### Fonte
···
Il turbamento è ora concreto. Ha una sua identità: Il Male nella persona del primo Maligno di origine cattolica, Satana. Il romanzo incute quella speciale ansia di una ventura, propria, possessione, come accade nell’opera di Blatty alla giovane Regan.
Ma perché si scatenino questi sentimenti contrastanti – religiosi vs scientifici – Blatty non si serve del didascalico o della facilità di una lingua, esegue invece uno stile fulmineo, minimalista e talvolta visionario al punto di dimostrarsi imbevuto di una seria sensibilità circa quel gotico che lui rintraccia anche nell’aneddotica battaglia tra Dio e Lucifero. Come in questo frammento iniziale in cui si introduce velatamente, nel libro, la figura di Padre Lankaster Merrin.“
…E un uomo, le ossa di un uomo. I resti calcificati dell’angoscia cosmica che un giorno l’avevano costretto a chiedersi se, in fondo, la materia non fosse altro che l’annaspare di Lucifero per riconquistare i cieli del suo Dio.
···
### Dati forniti
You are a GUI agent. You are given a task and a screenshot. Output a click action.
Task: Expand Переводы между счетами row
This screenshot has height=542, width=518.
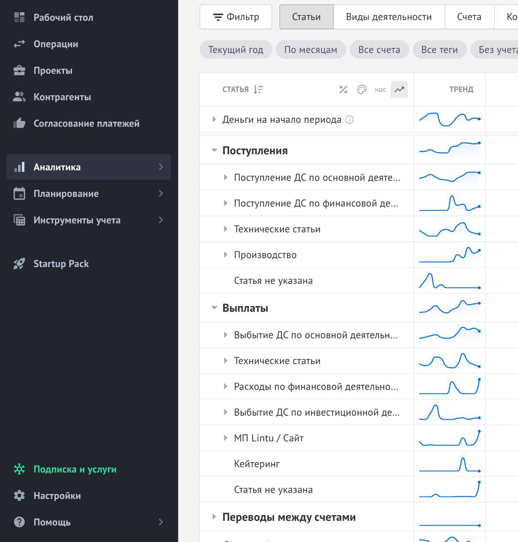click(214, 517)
···
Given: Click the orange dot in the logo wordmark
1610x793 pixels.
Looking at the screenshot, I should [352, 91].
···
### Compiti da svolgere
A: Rispondi a queste domande sul testo dedicato al romanzo di Blatty, segnando le risposte con le stesse sigle.
(i) Con quale nome viene identificato il primo Maligno di origine cattolica?
(ii) Quale figura viene introdotta velatamente nel frammento iniziale del libro?
(iii) Con quali tre aggettivi viene descritto lo stile di Blatty?
B: Prosegui il testo sul romanzo di Blatty partendo dalla sua ultima frase.

### Risposte fornite
A:
(i) Satana.
(ii) Padre Lankaster Merrin.
(iii) Fulmineo, minimalista e talvolta visionario.

B:
Proprio i personaggi legati alla Fede sono quelli che per la loro dualità, per la loro differenziazione caratteriale, accelerano in noi il processo di terrore.
Il dubbio fideistico di Damien Karras è il veicolo verso la paura dell’assenza di Dio e dunque la conseguente cedevolezza nei confronti delle brame diaboliche. Karras sarà il nostro spavento di essere posseduti. Di ricevere un demone per scarsa credenza e scarse preghiere.
L’unica motivazione radicata nella logica era il silenzio di Dio. Nel mondo c’era il male. E gran parte del male era causata dal dubbio, dalla sincera confessione che assaliva gli uomini di buona volontà. Un Dio ragionevole si sarebbe rifiutato di porre fine a tutto questo? Avrebbe rifiutato di rivelarsi? Avrebbe taciuto davanti a tutto questo?
La lettura ci costringerà a impugnare un crocifisso affinché si esorcizzi con quel simbolo materiale un’eventuale aggressione luciferina.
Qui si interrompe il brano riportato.